Named captures syntax in NodePattern #6724

baweaver · 2019-02-03T07:27:19Z

Describe the solution you'd like

Currently captures are returned in an Array in the order that they're processed walking the tree.

As this syntax feels loosely based on Regex, a named capture would potentially be within the realm of features such a language could express:

def parse(s)
  RuboCop::ProcessedSource.new(s, RUBY_VERSION.to_f)
end

def pattern(s)
  NodePattern.new(s)
end

pattern('(send $<a>(...) :+ $<b>(...))').match(parse('1 + 2').ast)
# => { a: 1, b: 2 }

I believe this would add to the expressiveness of the language, and make code-rewriting based on the results of a captured match easier to work with.

Psuedo-Implementation

I'd made a quick pass at implementation of this, not working with the actual source:

require 'rubocop'

class MetaNodePattern
  def initialize(string)
    @capture_tags = []

    ast_string = string.gsub(/\$<(.+?)>/) do |m|
      @capture_tags << m[2..-2].to_sym
      '$'
    end

    @pattern = RuboCop::NodePattern.new(ast_string)
  end

  def match(node)
    matches = @pattern.match(node)
    return unless matches

    @capture_tags.empty? ? matches : @capture_tags.zip(matches).to_h
  end
end

def parse(s)
  RuboCop::ProcessedSource.new(s, RUBY_VERSION.to_f)
end

def mp(s)
  MetaNodePattern.new(s)
end

meta_match = '(send $<a>(...) :+ $<b>(...))'
ast = parse('1 + 2').ast

p mp(meta_match).match(ast)
# => {:a=>s(:int, 1), :b=>s(:int, 2)}

I'd looked at the source defining the capture, but I'd have to read over it a few more times to really get a grip on how it'd be implemented.

Additional context

This idea is heavily inspired by named captures in Regex ( /(?<name>.+)/ ), and that idea has helped make more complicated Regex queries more expressive through giving names to various sections of captured content.

Potential Issues

Granted changing the syntax comes with a few potential issues.

Forked Return Types

By introducing this it would effectively fork the return from being solely {nil, Array[Node]} to {nil, Array[Node], Hash[Symbol, Node]} depending on the string inputted.

As it would be an additive type it should not affect current matches, mitigating some of the risk.

Mixed Captures

The first potential is dealing with a mix of named and unnamed captures:

mp '(send $<a>(...) :+ $(...))'

In this case I'd consider raising an exception, but don't have a good idea of how to best deal with it at the moment.

Other Issues

There are some minor other issues, but those are mostly due to the nature of hashes involving duplicate keys and validating the syntax, which is done for other constructs as is.

Thoughts?

I'd be curious to get people's thoughts on this.
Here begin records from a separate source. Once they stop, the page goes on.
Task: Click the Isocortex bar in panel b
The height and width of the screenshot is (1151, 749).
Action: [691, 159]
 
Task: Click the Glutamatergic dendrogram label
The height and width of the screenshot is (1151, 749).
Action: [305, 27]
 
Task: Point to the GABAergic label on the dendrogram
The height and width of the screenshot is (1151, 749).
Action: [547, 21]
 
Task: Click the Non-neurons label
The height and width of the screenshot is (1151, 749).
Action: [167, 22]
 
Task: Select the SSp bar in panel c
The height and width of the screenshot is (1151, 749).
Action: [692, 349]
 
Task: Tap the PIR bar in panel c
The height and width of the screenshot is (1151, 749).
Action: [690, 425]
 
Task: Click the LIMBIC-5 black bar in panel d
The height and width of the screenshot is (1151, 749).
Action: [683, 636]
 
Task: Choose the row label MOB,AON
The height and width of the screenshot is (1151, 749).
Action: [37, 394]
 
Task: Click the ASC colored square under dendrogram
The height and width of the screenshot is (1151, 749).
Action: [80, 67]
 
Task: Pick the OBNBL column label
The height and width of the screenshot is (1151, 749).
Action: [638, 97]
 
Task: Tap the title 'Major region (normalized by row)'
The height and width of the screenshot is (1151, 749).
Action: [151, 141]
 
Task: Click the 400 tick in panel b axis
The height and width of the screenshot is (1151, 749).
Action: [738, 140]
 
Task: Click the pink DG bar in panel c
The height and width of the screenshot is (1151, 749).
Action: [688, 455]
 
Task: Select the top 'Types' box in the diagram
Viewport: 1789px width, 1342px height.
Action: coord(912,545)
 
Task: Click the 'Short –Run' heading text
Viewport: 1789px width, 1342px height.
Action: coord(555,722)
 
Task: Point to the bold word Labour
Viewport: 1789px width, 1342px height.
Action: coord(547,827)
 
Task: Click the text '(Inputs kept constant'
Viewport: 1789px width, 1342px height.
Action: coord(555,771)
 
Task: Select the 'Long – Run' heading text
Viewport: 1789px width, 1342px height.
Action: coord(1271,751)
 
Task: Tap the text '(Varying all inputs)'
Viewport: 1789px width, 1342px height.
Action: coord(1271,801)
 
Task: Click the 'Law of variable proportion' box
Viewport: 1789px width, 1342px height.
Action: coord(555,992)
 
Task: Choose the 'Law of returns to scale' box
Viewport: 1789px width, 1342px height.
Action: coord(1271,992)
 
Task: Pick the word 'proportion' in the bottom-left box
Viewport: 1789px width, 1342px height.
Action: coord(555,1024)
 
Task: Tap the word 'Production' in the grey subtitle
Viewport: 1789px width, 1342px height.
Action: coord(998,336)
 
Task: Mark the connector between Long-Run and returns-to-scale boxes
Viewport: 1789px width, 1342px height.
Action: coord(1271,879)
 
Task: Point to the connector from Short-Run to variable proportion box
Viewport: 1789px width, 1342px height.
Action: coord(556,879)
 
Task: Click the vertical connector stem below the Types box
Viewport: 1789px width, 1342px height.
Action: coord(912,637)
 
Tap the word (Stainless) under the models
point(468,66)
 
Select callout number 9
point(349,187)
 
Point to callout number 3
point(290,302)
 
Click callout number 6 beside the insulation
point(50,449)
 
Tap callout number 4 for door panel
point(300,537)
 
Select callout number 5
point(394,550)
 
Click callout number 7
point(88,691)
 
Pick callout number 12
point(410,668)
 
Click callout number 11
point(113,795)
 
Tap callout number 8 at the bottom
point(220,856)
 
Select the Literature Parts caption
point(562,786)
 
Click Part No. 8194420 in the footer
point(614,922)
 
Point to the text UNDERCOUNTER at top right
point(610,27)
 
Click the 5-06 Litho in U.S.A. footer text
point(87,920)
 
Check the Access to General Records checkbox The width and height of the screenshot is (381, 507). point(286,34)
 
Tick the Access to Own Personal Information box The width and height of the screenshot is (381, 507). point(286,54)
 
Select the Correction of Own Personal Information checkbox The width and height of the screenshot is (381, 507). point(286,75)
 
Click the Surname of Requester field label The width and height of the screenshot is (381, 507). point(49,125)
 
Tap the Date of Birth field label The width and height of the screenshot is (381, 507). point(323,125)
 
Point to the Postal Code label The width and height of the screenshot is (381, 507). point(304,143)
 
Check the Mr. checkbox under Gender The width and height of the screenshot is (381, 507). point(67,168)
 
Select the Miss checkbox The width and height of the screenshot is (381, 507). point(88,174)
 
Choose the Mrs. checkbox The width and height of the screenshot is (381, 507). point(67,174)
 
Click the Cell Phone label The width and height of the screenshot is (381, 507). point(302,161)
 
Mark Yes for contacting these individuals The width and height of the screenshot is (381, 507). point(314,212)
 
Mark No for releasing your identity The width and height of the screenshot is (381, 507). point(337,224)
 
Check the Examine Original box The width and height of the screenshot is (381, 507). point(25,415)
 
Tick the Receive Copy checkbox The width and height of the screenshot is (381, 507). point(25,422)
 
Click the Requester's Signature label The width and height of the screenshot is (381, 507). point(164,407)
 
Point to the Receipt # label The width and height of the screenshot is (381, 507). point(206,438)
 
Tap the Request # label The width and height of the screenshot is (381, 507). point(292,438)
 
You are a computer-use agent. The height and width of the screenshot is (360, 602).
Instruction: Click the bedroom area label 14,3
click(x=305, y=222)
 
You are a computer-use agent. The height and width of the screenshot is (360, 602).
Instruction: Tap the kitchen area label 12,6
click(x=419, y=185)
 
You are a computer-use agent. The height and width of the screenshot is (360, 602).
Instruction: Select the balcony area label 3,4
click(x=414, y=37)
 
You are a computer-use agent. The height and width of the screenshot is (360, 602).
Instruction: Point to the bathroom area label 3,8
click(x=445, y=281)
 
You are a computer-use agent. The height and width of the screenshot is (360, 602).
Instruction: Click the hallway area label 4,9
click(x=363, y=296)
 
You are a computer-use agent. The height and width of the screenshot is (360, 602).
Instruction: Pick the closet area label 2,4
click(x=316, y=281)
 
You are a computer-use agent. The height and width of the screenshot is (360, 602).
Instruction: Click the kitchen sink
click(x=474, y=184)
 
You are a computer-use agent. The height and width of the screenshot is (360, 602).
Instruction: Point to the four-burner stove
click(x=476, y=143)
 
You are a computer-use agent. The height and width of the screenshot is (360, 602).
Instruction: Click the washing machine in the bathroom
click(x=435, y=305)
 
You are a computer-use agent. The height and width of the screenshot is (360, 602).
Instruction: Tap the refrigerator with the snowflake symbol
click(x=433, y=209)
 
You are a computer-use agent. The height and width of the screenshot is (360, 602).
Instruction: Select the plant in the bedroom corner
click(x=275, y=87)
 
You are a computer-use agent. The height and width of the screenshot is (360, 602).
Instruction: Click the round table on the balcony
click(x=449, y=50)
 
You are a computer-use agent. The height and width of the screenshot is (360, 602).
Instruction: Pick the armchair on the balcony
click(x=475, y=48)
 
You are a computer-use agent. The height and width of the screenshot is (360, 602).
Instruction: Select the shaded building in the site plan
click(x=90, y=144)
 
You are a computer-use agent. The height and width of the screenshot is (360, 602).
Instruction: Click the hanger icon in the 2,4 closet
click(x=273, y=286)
I believe that named captures would make the NodePattern language more expressive, and be a substantial win when dealing with cop clarity, especially around autocorrect code.

Thanks for reading!

The text was updated successfully, but these errors were encountered:

Drenmi · 2019-02-04T00:51:47Z

Hi, @baweaver!

Firstly, thank you for taking the time to think this through. The suggestion is clear and well worded. 🙇

I believe this would add to the expressiveness of the language, and make code-rewriting based on the results of a captured match easier to work with.

The benefit would be limited to the expression itself (since the result will either commonly be destructured or yielded to named variables), but there it could add a great deal of clarity.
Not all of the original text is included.